Make economics great again

There has been a thread on the History of Economics discussion forum under the heading “Progress and Death” which revolves around the origins of the aphorism that science advances funeral by funeral. It turns out that this was an observation by Max Planck which more fully reads:

“A new scientific truth does not triumph by convincing its opponents and making them see the light, but rather because its opponents eventually die, and a new generation grows up that is familiar with it.”
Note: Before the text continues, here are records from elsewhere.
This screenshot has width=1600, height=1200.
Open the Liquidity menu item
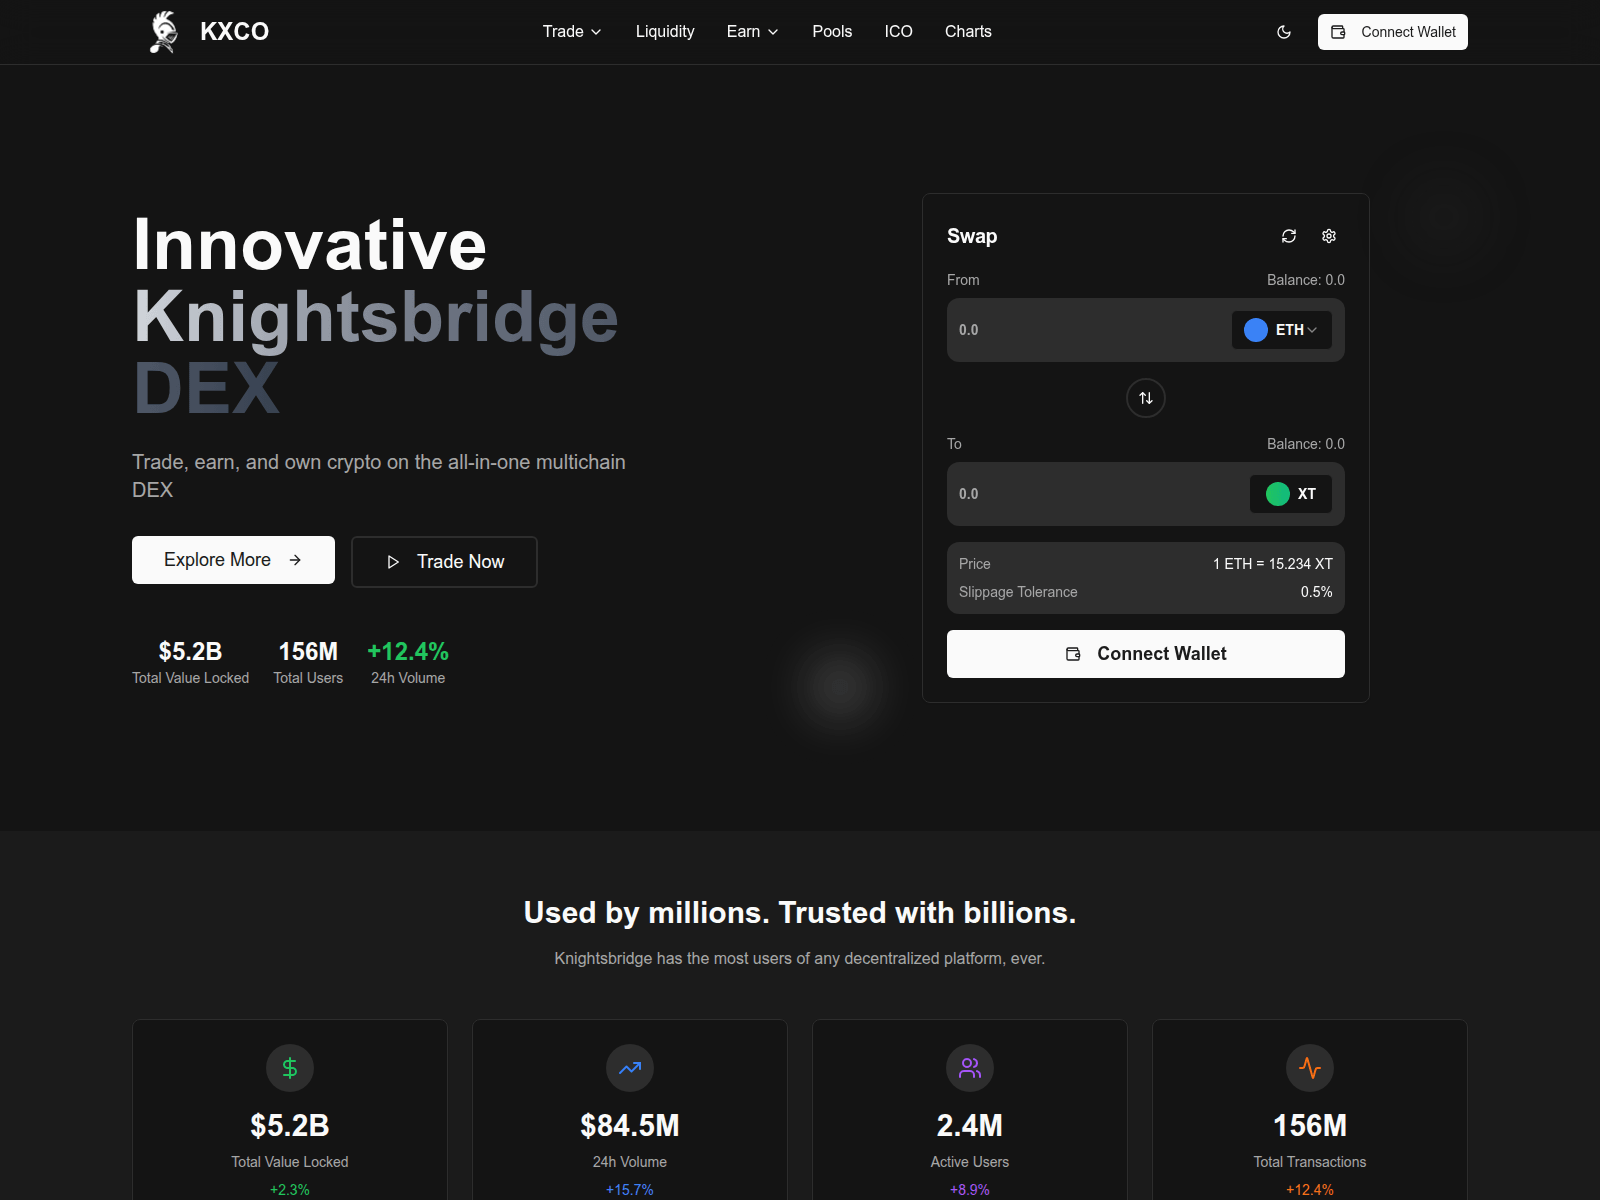click(665, 32)
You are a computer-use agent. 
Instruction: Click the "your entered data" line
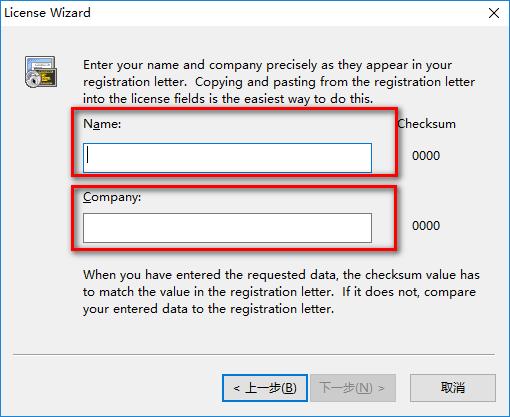coord(208,309)
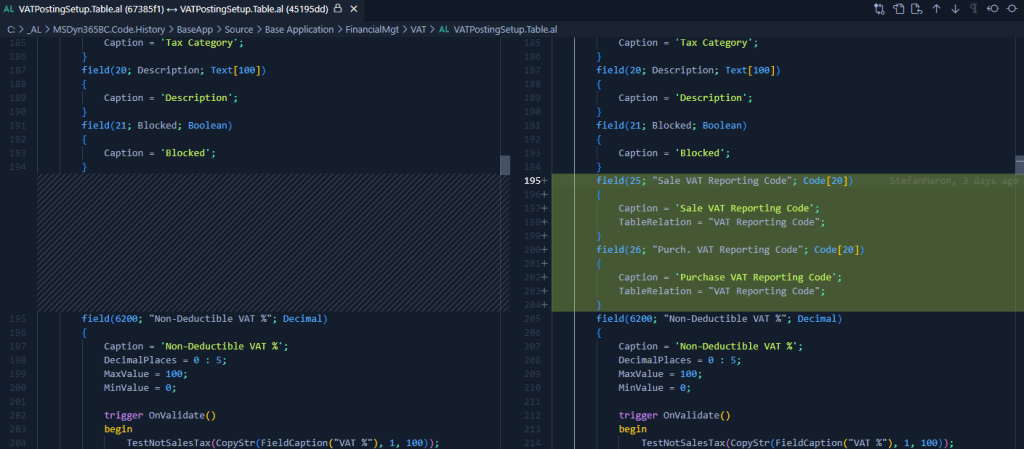Screen dimensions: 1024x449
Task: Go to previous change with up arrow
Action: tap(936, 8)
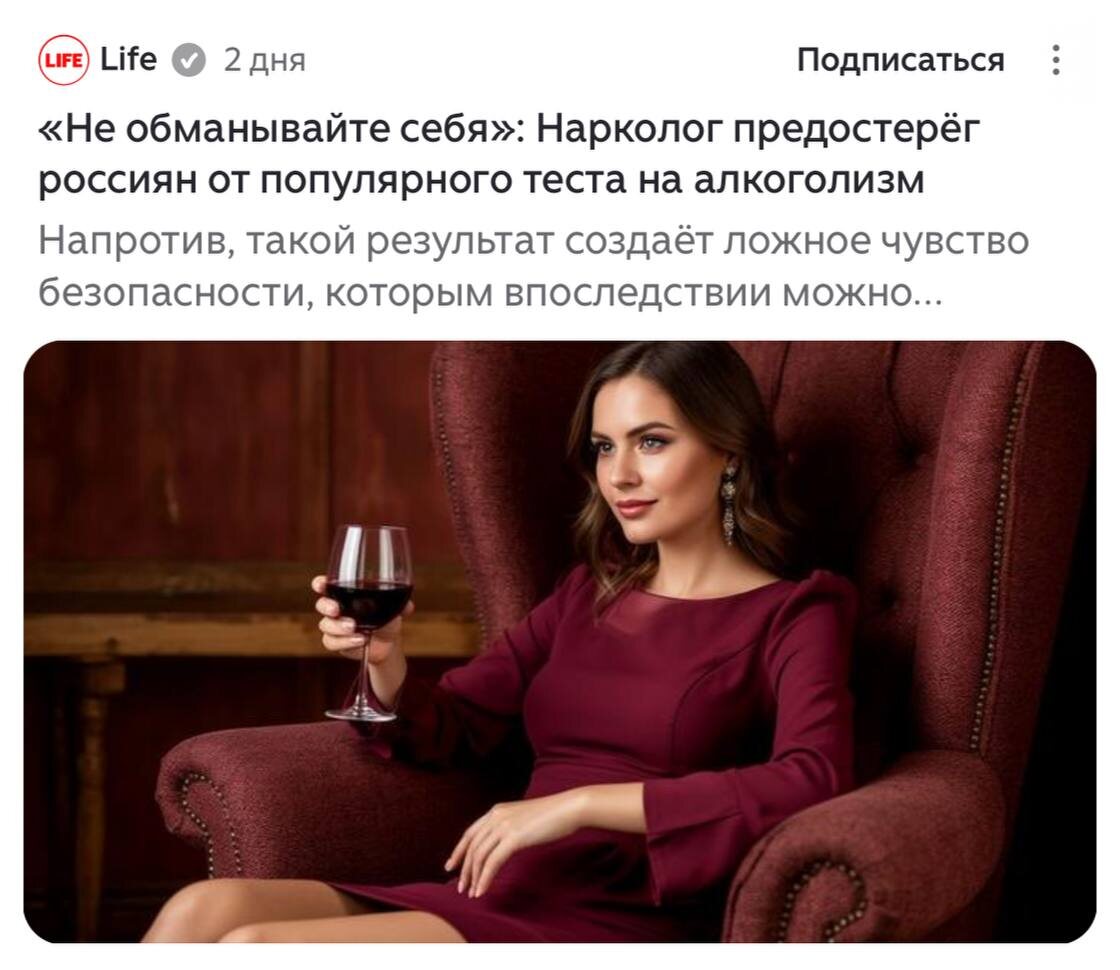Subscribe to the Life channel
This screenshot has width=1120, height=970.
pos(900,60)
I do find it interesting that even in the natural sciences that a reluctance to embrace new directions among the older generation slows the shift, since I would have thought that in the natural sciences experiment and evidence-based reasoning would overwhelm such resistance. In the social sciences, of course, experiment and evidence seem to count for little. I therefore put up the following post of my own:

I am always somewhat reluctant to buy into these issues, but right from the heading – “Progress and Death” – there is an implicit assumption that the latest is better than the superseded, which I find completely unfounded. As someone who believes that Keynesian economics has been almost the paradigm example of regression in any of the sciences, I can agree with the notion that the mainstream in some body of scientific thought will bend towards the latest fashion that is accelerated by the deaths of its older generation. But the belief that this always entails progress is, in my view, deeply mistaken. You do not have to agree with me about Keynes to recognise that the deaths of the likes of Frank Knight, J.R. Commons and Allyn Young took from the economics profession some very articulate, interesting and established views that are very different from the ones we see before us in our economic texts today. I am more likely to accept this aphorism as relatively accurate for the natural sciences, that science advances funeral by funeral, but for the social sciences I think it is completely false. That is why I argue that economists need to study the history of economic thought to keep themselves in contact with these older ideas. Their authors may have gone from the world, but their ideas – even ones we end up not agreeing with – remain as alive and worthy of study as they were on the day they were first written down.

It’s been a day since this went up and so far no one has decided to enter into these issues, which are much more intense than merely to ask where a quote originated. If anything does show up, I will let you know.